■ Stored data:

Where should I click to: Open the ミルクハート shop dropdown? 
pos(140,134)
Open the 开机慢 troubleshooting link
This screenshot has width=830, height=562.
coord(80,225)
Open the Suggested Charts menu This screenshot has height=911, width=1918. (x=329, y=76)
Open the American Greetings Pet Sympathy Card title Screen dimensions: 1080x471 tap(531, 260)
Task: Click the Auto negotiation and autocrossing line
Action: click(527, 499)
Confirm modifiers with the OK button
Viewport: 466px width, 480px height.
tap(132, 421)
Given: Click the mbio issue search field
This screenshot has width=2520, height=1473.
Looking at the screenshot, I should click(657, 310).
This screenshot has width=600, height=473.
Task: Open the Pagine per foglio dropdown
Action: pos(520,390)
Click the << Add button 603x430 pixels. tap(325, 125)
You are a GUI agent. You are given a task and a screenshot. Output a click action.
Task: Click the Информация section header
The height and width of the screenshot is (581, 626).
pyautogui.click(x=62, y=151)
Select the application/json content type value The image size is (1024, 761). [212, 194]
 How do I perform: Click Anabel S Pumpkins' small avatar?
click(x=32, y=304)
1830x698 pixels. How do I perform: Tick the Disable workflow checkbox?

■ Goal of the exercise: Go through the data and copy each line exactly as it reads.

■ Solution to this problem:
Where should I click to: Open the ミルクハート shop dropdown? 
pos(140,134)
Open the 开机慢 troubleshooting link
This screenshot has width=830, height=562.
coord(80,225)
Open the Suggested Charts menu This screenshot has height=911, width=1918. (x=329, y=76)
Open the American Greetings Pet Sympathy Card title Screen dimensions: 1080x471 tap(531, 260)
Task: Click the Auto negotiation and autocrossing line
Action: click(527, 499)
Confirm modifiers with the OK button
Viewport: 466px width, 480px height.
tap(132, 421)
Given: Click the mbio issue search field
This screenshot has width=2520, height=1473.
Looking at the screenshot, I should click(657, 310).
This screenshot has width=600, height=473.
Task: Open the Pagine per foglio dropdown
Action: pos(520,390)
Click the << Add button 603x430 pixels. tap(325, 125)
You are a GUI agent. You are given a task and a screenshot. Output a click action.
Task: Click the Информация section header
The height and width of the screenshot is (581, 626).
pyautogui.click(x=62, y=151)
Select the application/json content type value The image size is (1024, 761). [212, 194]
 How do I perform: Click Anabel S Pumpkins' small avatar?
click(x=32, y=304)
1830x698 pixels. How do I perform: Tick the Disable workflow checkbox?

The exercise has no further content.